Fitch: Techem's Senior Loan Refinancing Neutral to Ratings
We also expect no changes to Techem's debt instrument ratings, including its senior secured notes and senior secured loans currently rated 'BB' as well as its subordinated notes issued by Techem Energy Metering Service GmbH & Co. KG, currently rated 'B'.
Our assessment of the A&E is supported by management and shareholders' firm commitment to maintain net debt/EBITDA-based leverage at or below 4.5x pre-measured at financial year-end on a sustained basis (leverage may be above 4.5x at quarter ends due to the cash cycle). Additional drawings under the increased senior secured bank facility agreement will be used predominantly for investment in sub-metering devices and smoke detectors. Such growth investment directly supports turnover and earnings.

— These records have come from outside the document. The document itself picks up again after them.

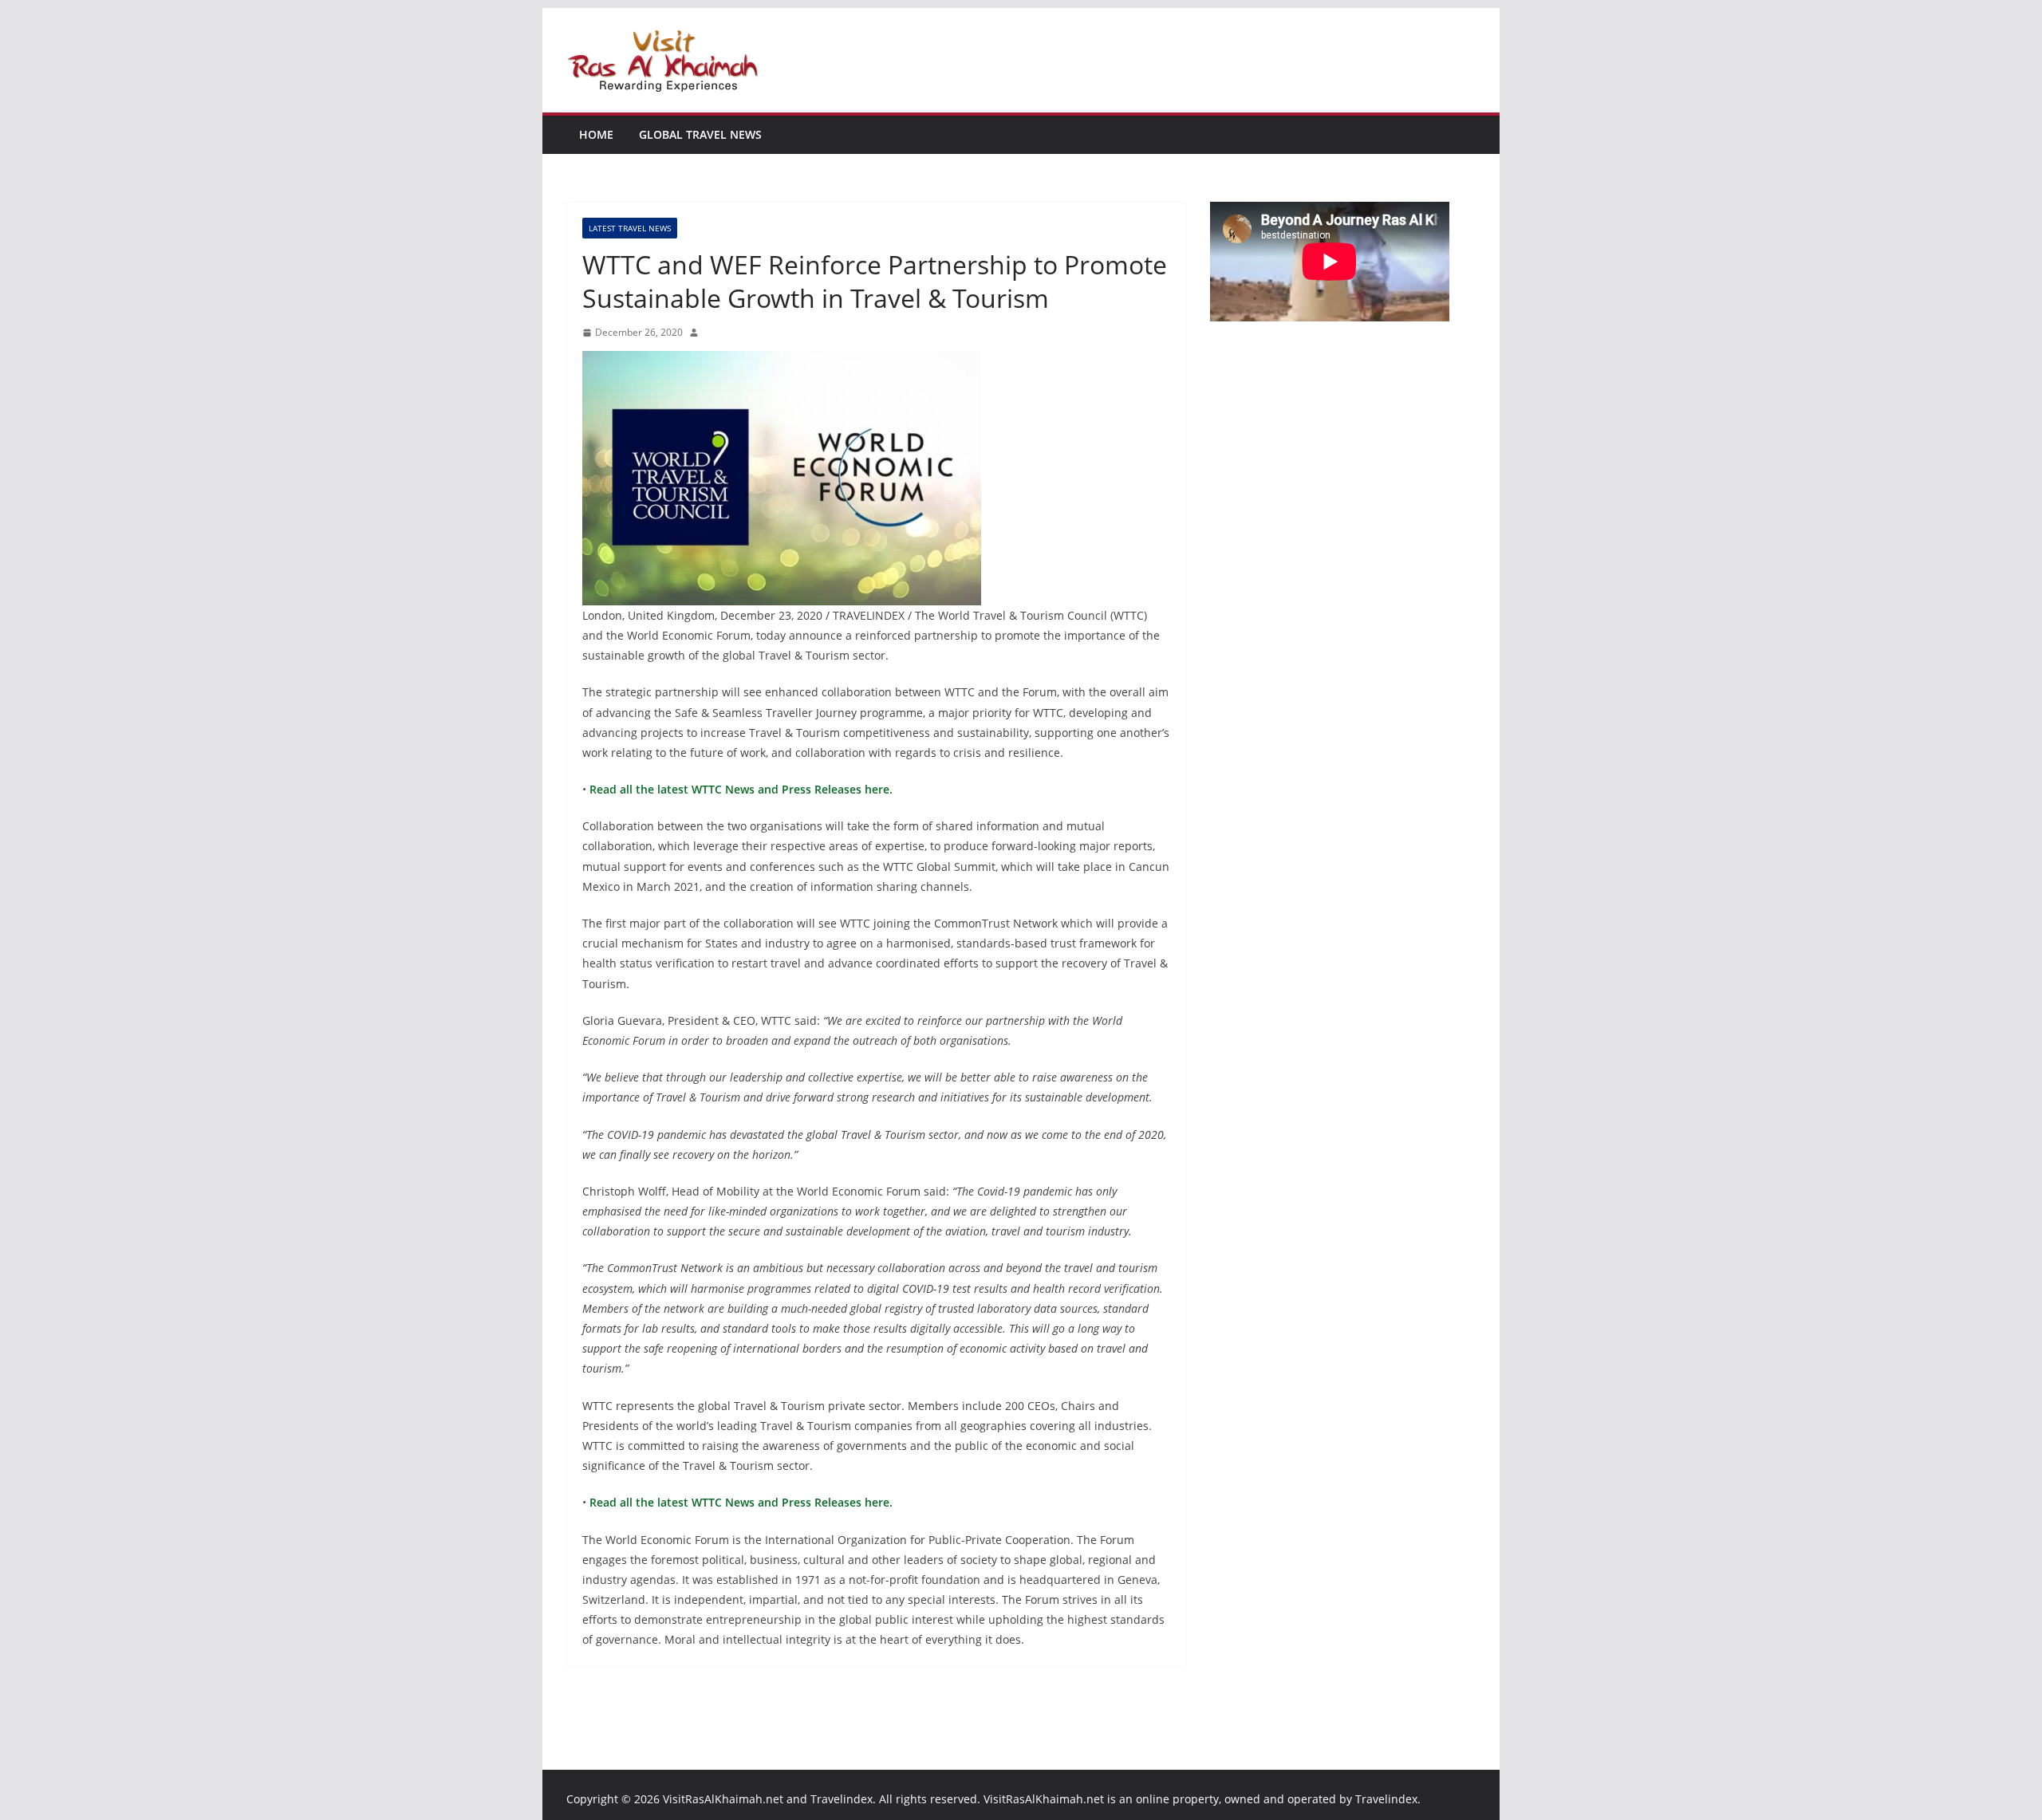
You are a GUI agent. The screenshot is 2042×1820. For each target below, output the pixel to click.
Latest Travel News (630, 228)
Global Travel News (700, 134)
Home (596, 134)
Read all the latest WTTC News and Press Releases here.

Fitch's updated rating forecast, following the refinancing, shows an increase of funds from operations (FFO) adjusted gross leverage to between 5.5x and 6.0x in 2016 (previously 4.8x), before moderately de-leveraging thereafter. FFO interest cover is expected to remain around the 3.0x mark.
Both metrics remain in line with the rating sensitivity guidance for the group's 'BB-' Long-term IDR. Applicable ratio guidelines are FFO adjusted gross leverage below 6.0x; FFO interest coverage at or above 2.0x, and EBITDA margin at or above 30%.

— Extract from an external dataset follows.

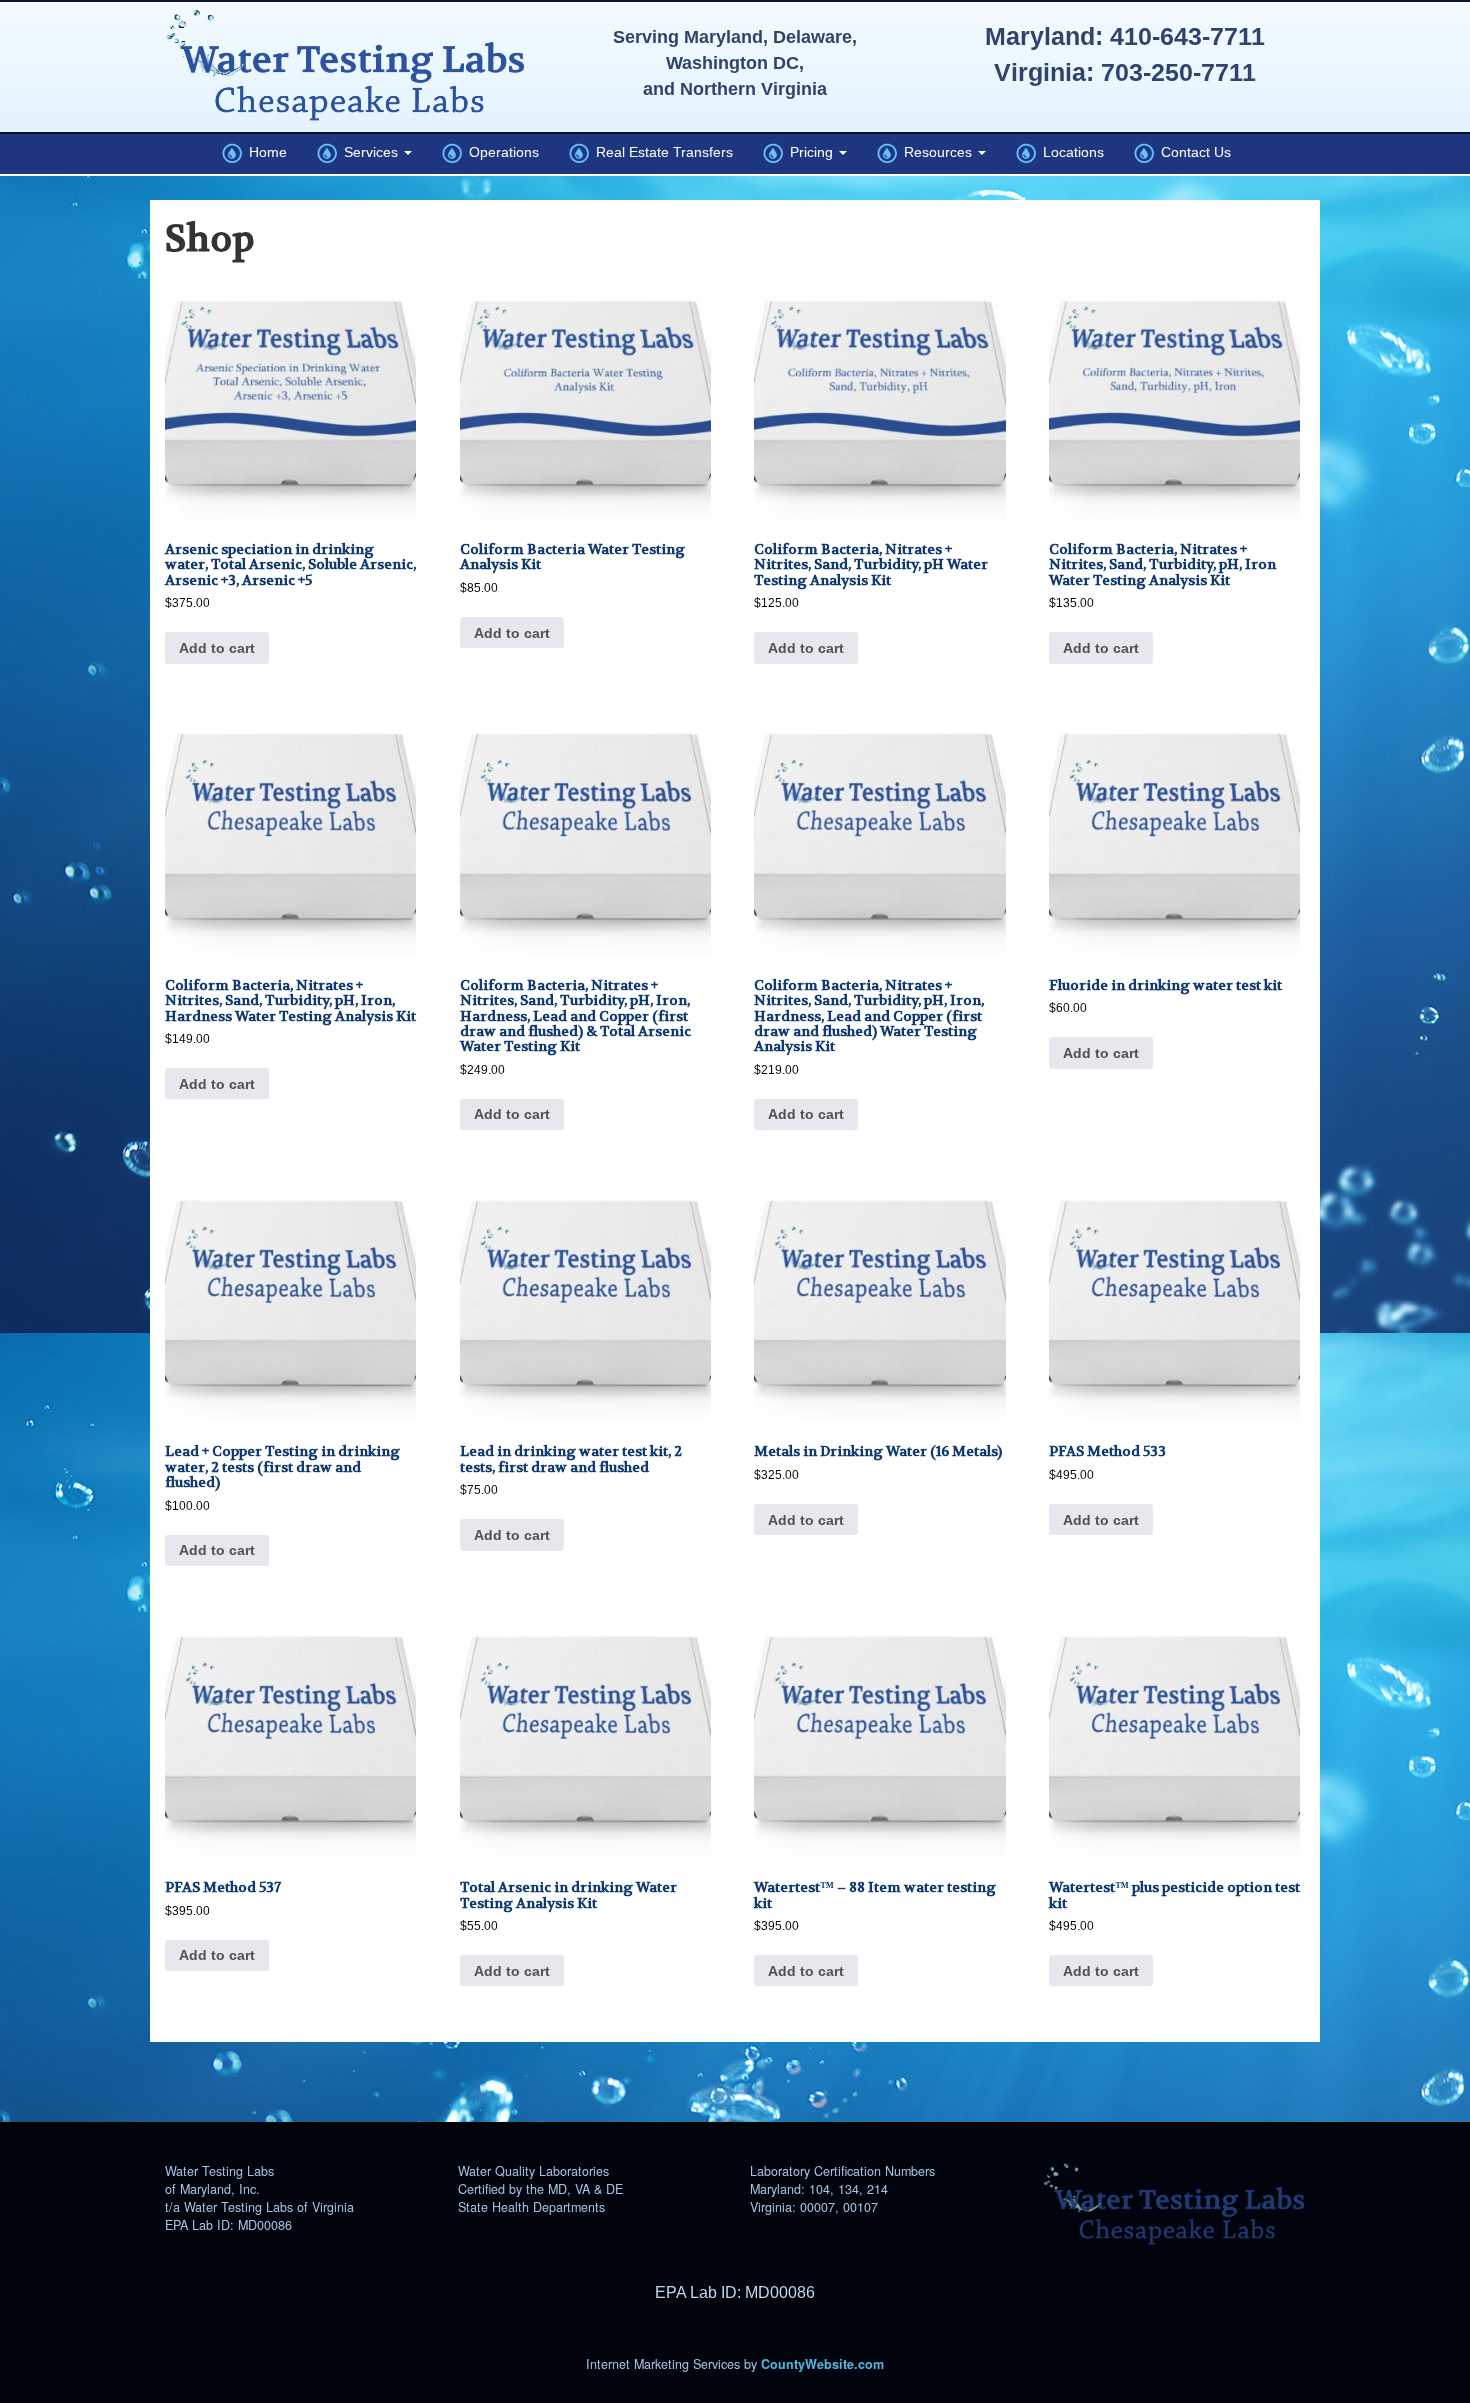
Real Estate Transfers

The updated rating forecast assumes steady dividend payments of EUR80m-EUR90m per annum to Macquarie European Infrastructure Fund, provided such payments do not erode Techem's liquidity position and credit metrics.

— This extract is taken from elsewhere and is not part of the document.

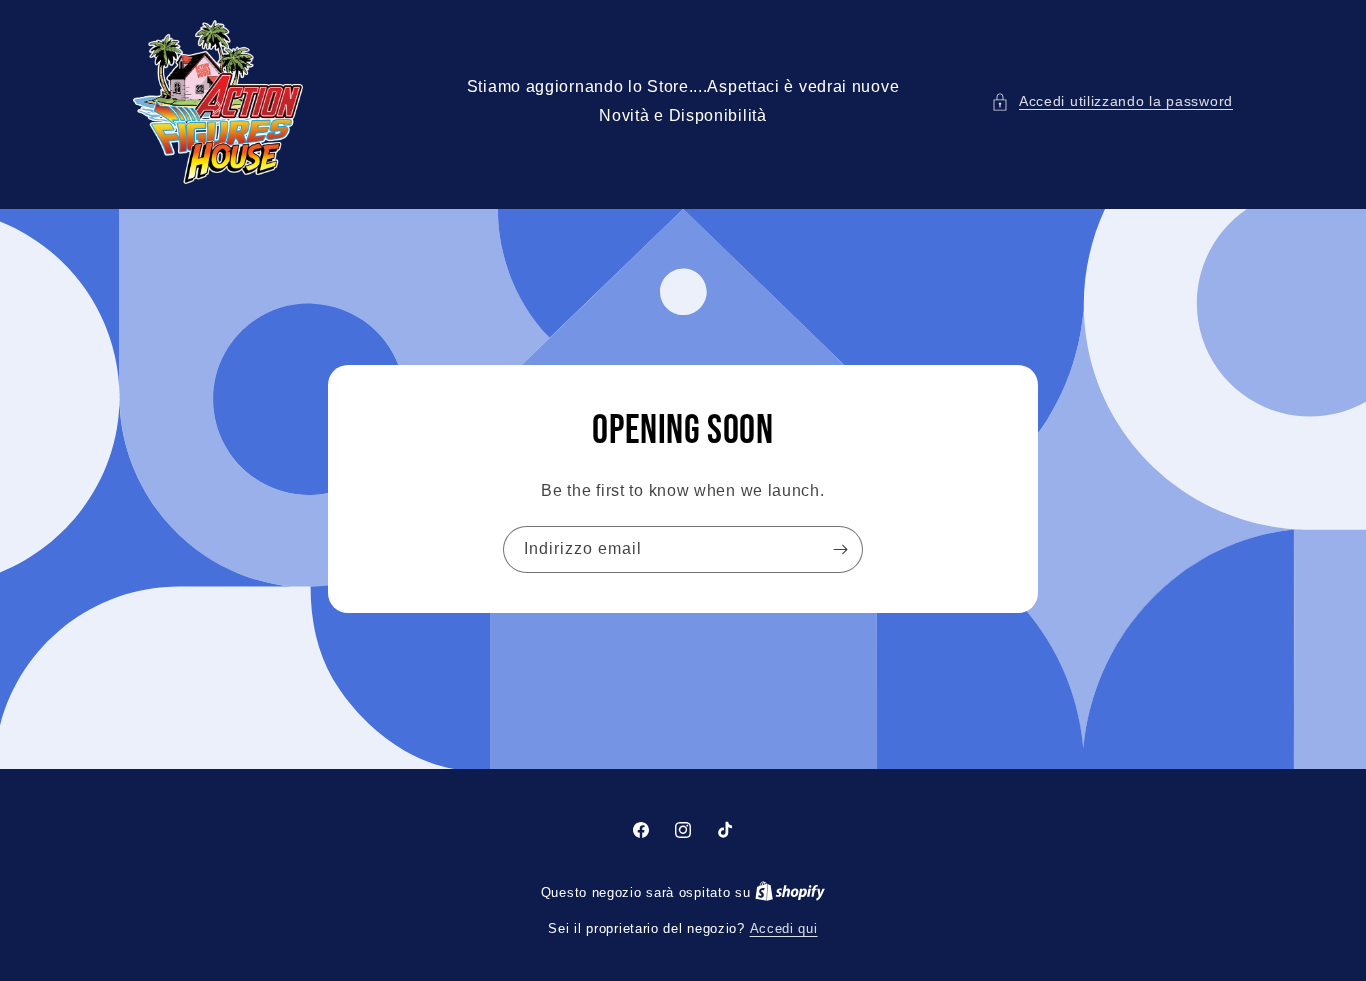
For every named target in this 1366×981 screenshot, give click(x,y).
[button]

The A&E terms foresee inter alia an increase in facility A by EUR80m to EUR555m and an additional capex facility of up to EUR150m, taking total committed undrawn capex facilities to up to EUR210m, in support of the enlarged investment plan. The new debt, together with the unchanged revolving credit facility of EUR50m, leaves total senior secured committed bank debt at up to EUR815m. Further, the A&E extends maturity to June 2020 and aligns the new terms with the senior secured notes, including net senior secured leverage of less than 5.0x, interest cover greater than 2.0x and a permitted dividend policy. We also note a relaxation of the debt prepayment mechanism from excess cash flow as well as expected lower cost of debt.